**What to produce**:
Find the line with "The height and" in the records below. Copy it and every line after it, up to and including the line with "The width and".

**Entries supplied**:
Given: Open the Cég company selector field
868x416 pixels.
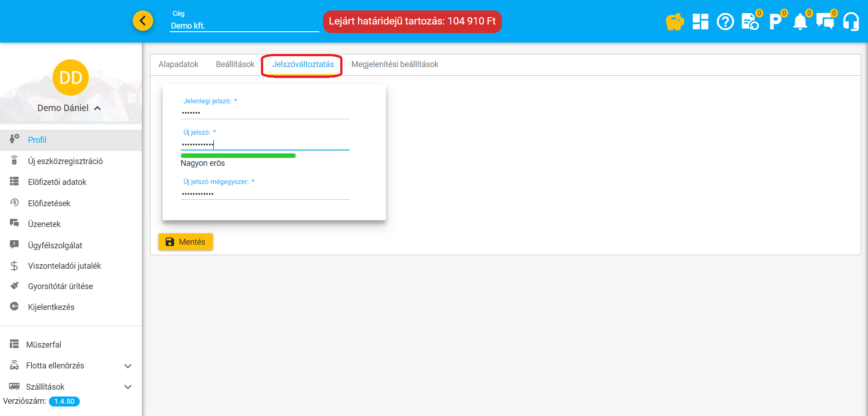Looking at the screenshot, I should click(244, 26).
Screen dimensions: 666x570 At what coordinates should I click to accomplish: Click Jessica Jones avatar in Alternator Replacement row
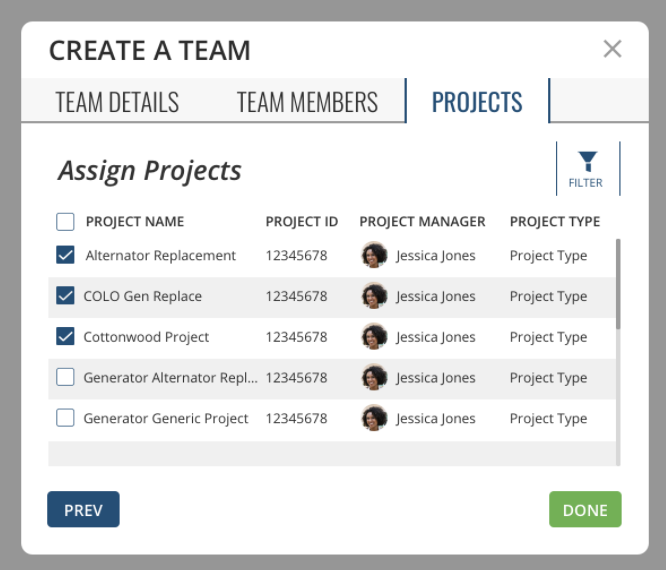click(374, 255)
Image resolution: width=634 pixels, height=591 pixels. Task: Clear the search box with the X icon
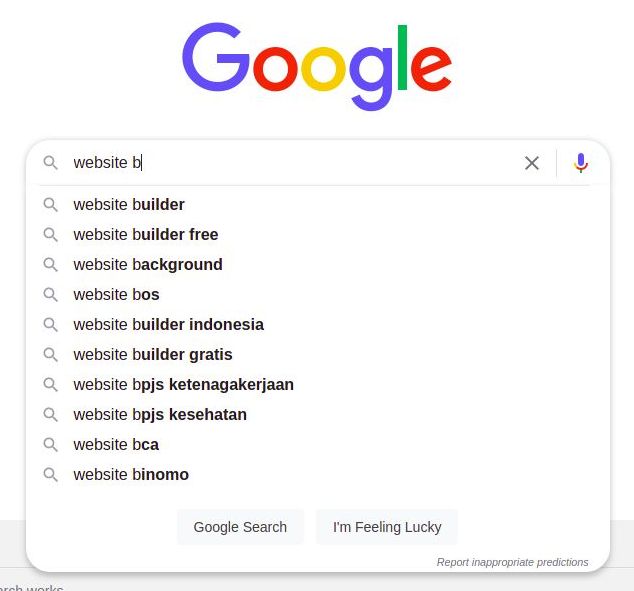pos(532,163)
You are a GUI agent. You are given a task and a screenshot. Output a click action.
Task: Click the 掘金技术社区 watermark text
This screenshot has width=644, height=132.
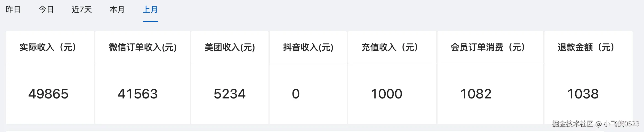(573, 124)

* * *

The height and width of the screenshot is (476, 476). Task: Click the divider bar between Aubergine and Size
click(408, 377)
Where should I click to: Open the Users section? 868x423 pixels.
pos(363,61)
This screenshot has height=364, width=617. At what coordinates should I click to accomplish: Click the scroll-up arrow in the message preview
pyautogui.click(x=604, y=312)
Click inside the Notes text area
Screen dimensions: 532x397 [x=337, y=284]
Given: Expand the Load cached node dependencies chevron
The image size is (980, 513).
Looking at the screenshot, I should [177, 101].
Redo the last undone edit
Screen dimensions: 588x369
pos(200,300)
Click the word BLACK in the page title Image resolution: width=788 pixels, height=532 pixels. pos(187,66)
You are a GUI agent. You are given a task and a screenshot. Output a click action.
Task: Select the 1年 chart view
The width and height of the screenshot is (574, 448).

**Solution for this task**:
The height and width of the screenshot is (476, 476). Task: Click the divider bar between Aubergine and Size
click(408, 377)
Where should I click to: Open the Users section? 868x423 pixels.
pos(363,61)
This screenshot has height=364, width=617. At what coordinates should I click to accomplish: Click the scroll-up arrow in the message preview
pyautogui.click(x=604, y=312)
Click inside the Notes text area
Screen dimensions: 532x397 [x=337, y=284]
Given: Expand the Load cached node dependencies chevron
The image size is (980, 513).
Looking at the screenshot, I should [177, 101].
Redo the last undone edit
Screen dimensions: 588x369
pos(200,300)
Click the word BLACK in the page title Image resolution: width=788 pixels, height=532 pixels. pos(187,66)
You are a GUI agent. You are given a task and a screenshot. Output a click action.
Task: Select the 1年 chart view
The width and height of the screenshot is (574, 448).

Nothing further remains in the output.